Provided text:

Supreme Court of Vermont
May 10, 2024
2024 Vt. 28 (Vt. 2024)

Opinion

23-AP-332

05-10-2024

In re M.M., Juvenile

David A. Barra, J. (Findings and Order); Cortland Corsones, J. (Disposition Order) Sarah Star of Sarah R. Star P.C., Middlebury, for Appellant Father. Sharon Gentry of Costello, Valente & Gentry, P.C., Brattleboro, for Appellant Mother. Ian Sullivan, Rutland County State's Attorney, and Kayley N. Olson, Deputy State's Attorney, Rutland, for Appellee State.


On Appeal from Superior Court, Rutland Unit, Family Division

David A. Barra, J. (Findings and Order); Cortland Corsones, J. (Disposition Order)

Sarah Star of Sarah R. Star P.C., Middlebury, for Appellant Father.

Sharon Gentry of Costello, Valente & Gentry, P.C., Brattleboro, for Appellant Mother.

Ian Sullivan, Rutland County State's Attorney, and Kayley N. Olson, Deputy State's Attorney, Rutland, for Appellee State.

Present: Reiber, C.J., Eaton, Carroll, Cohen and Waples, JJ.

REIBER, C.J.

¶ 1. Mother and father appeal an order adjudicating their daughter M.M. a child in need of care or supervision (CHINS). The State argues that the issues on appeal are moot because the family division's jurisdiction terminated with the return of unconditional, unsupervised custody to parents at disposition. We conclude that this case does not present a live controversy or fall within a recognized exception to the mootness doctrine and therefore grant the State's motion to dismiss.

¶ 2. The record reflects the following. On April 3, 2023, the State filed a petition seeking a determination that M.M., then eleven years old, was CHINS in that she was without proper parental care or subsistence, education, medical, or other care necessary for her well-being. See 33 V.S.A. § 5102(3)(B). The supporting affidavit alleged that M.M. had expressed homicidal and suicidal ideation involving a gun, and parents were resisting recommended mental-health services and efforts to create a safety plan ensuring she could not access firearms in their home. M.M. was placed in the emergency custody of the Department for Children and Families (DCF) and then returned to parents' care under a conditional custody order (CCO). Among other things, the CCO required parents to work with DCF to arrange appropriate mental-health services for M.M. and follow a safety plan to prevent her from accessing dangerous weapons.

¶ 3. A hearing on the merits of the CHINS petition concluded in August 2023. In a written decision, the trial court noted that parents had successfully abided by the terms of the CCO since April 4 but determined that M.M. was CHINS at the time the petition was filed on April 3.

Data:
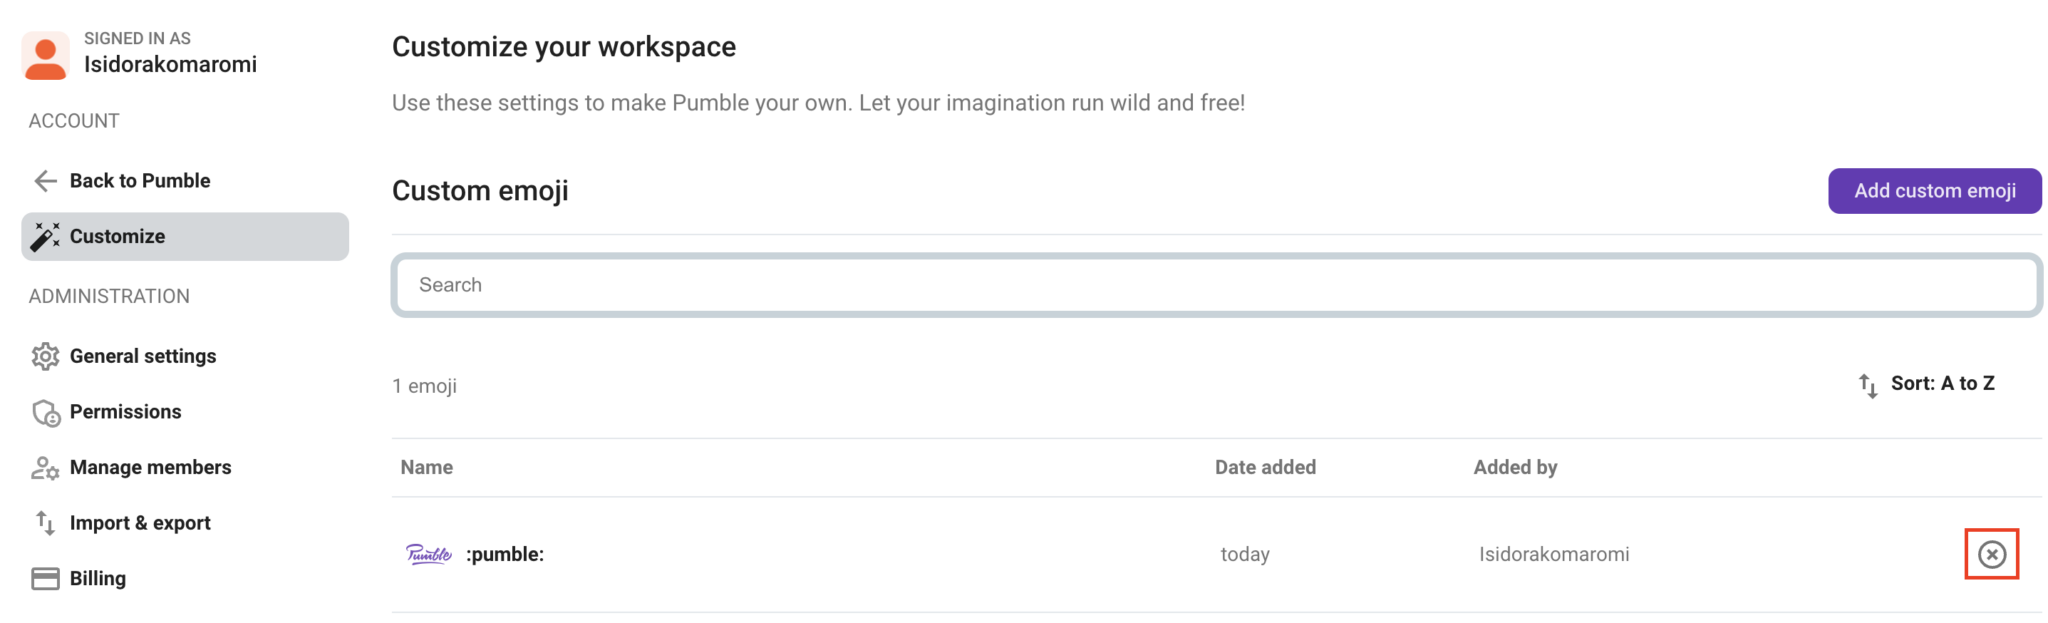
Task: Open Billing using the card icon
Action: pyautogui.click(x=44, y=578)
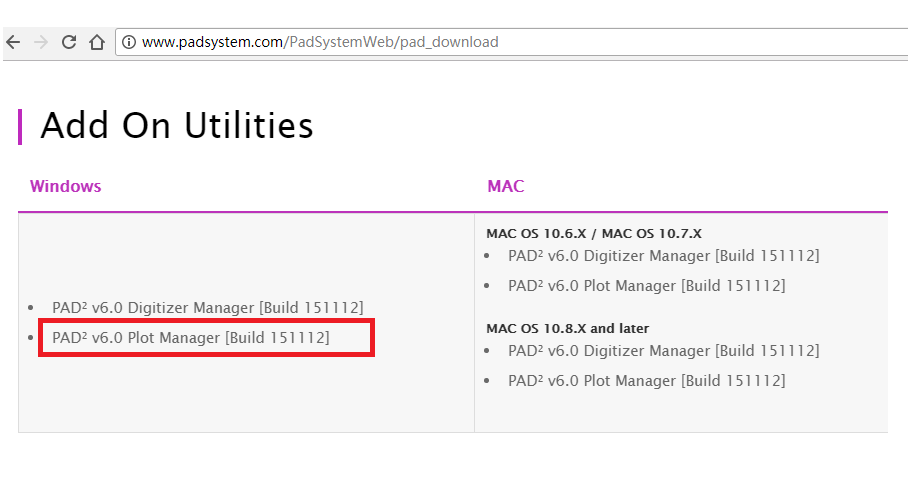923x491 pixels.
Task: Click the Windows column header
Action: pos(65,186)
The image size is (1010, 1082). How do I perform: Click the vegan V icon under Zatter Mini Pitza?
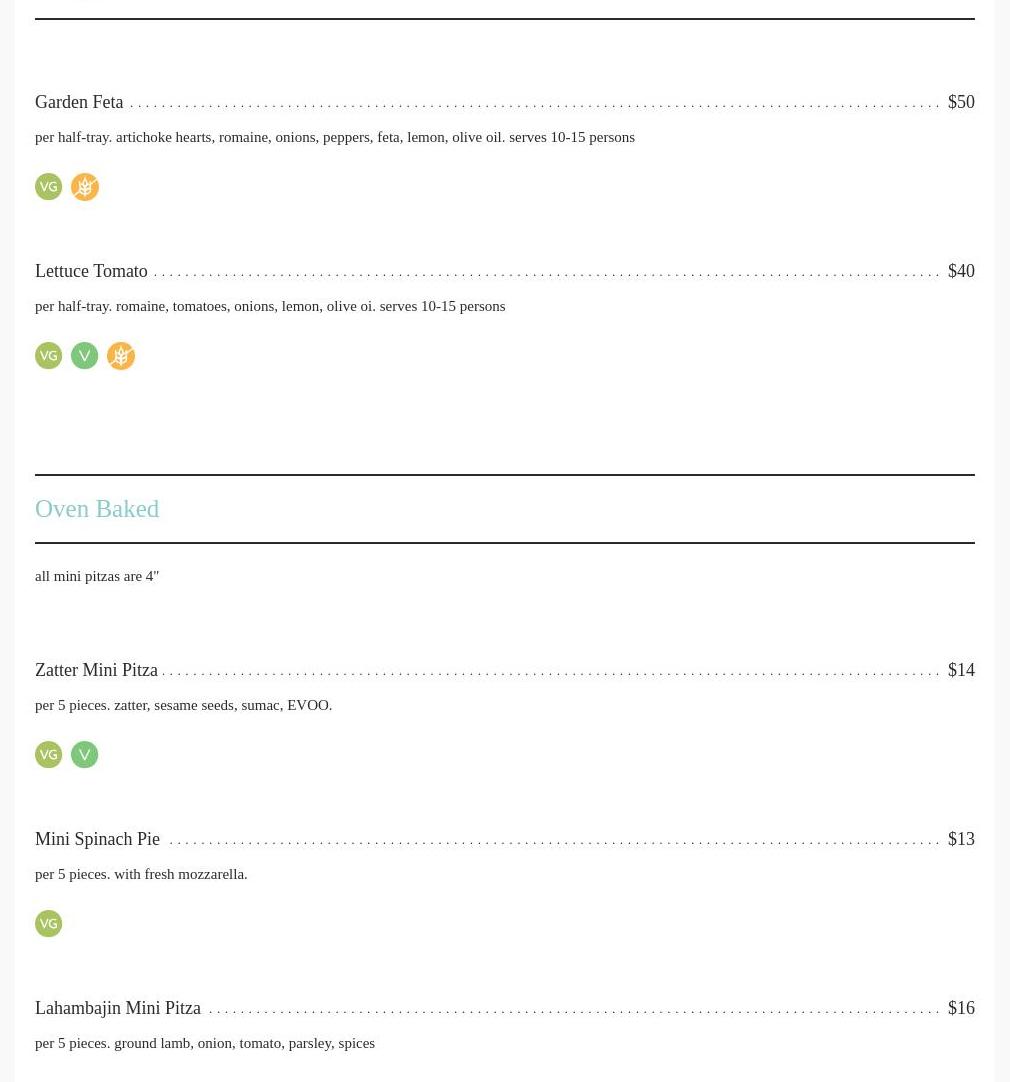[x=85, y=755]
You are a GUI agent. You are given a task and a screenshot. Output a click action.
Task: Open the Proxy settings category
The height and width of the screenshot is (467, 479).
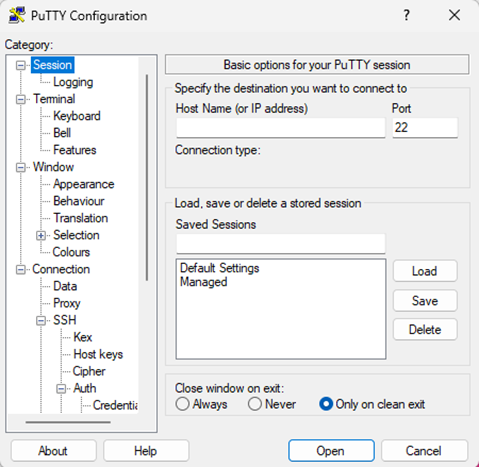pos(67,303)
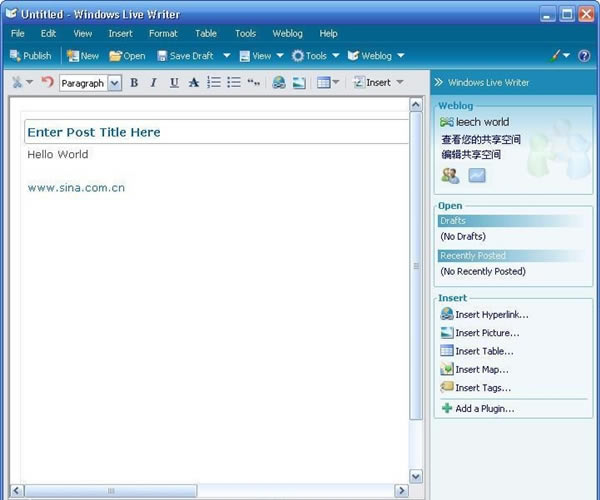The height and width of the screenshot is (500, 600).
Task: Toggle strikethrough text formatting
Action: point(193,83)
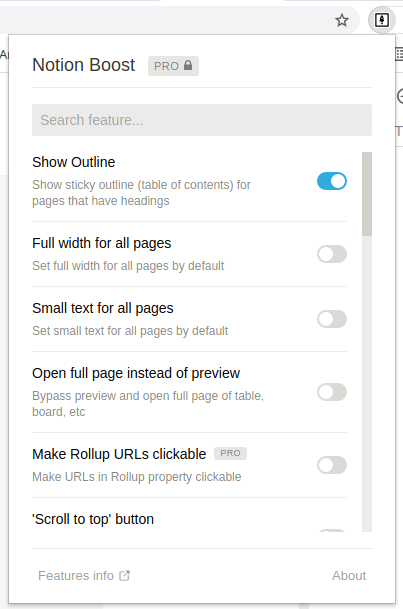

What this exercise asks:
- 1) According to the court opinion, on what date did the State file its petition alleging that M.M. was CHINS?
- 2) Continue the court opinion on M.M. from the point where it stops.
The lines have no connection to the court opinion.

Task-by-task outputs:
- 1) April 3, 2023.

- 2)
¶ 4. In October 2023, DCF filed a case plan recommending that custody be returned to parents. It indicated that parents continued to comply with the CCO and M.M. had made no other threats to harm herself or others. Following a disposition hearing later that month, the court vacated the CCO, returned custody to parents without conditions or protective supervision, and closed the case.

¶ 5. Parents subsequently brought this appeal of the merits adjudication. They argue that: (1) the factual findings were insufficient to support the conclusion that M.M. was CHINS; (2) the family division referenced an inapplicable legal standard, casting doubt on whether it correctly analyzed the matter before it; and (3) the decision should be reversed because the State did not instead attempt to secure weapons in the home through an extreme-risk protection order under 13 V.S.A. § 4053. The State contends that the disposition order mooted these issues because the family division's jurisdiction over a child not subject to another juvenile proceeding "terminate[s] automatically . . . . upon an order of the court transferring legal custody to a parent, guardian, or custodian without conditions or protective supervision." 33 V.S.A. § 5103(d)(2).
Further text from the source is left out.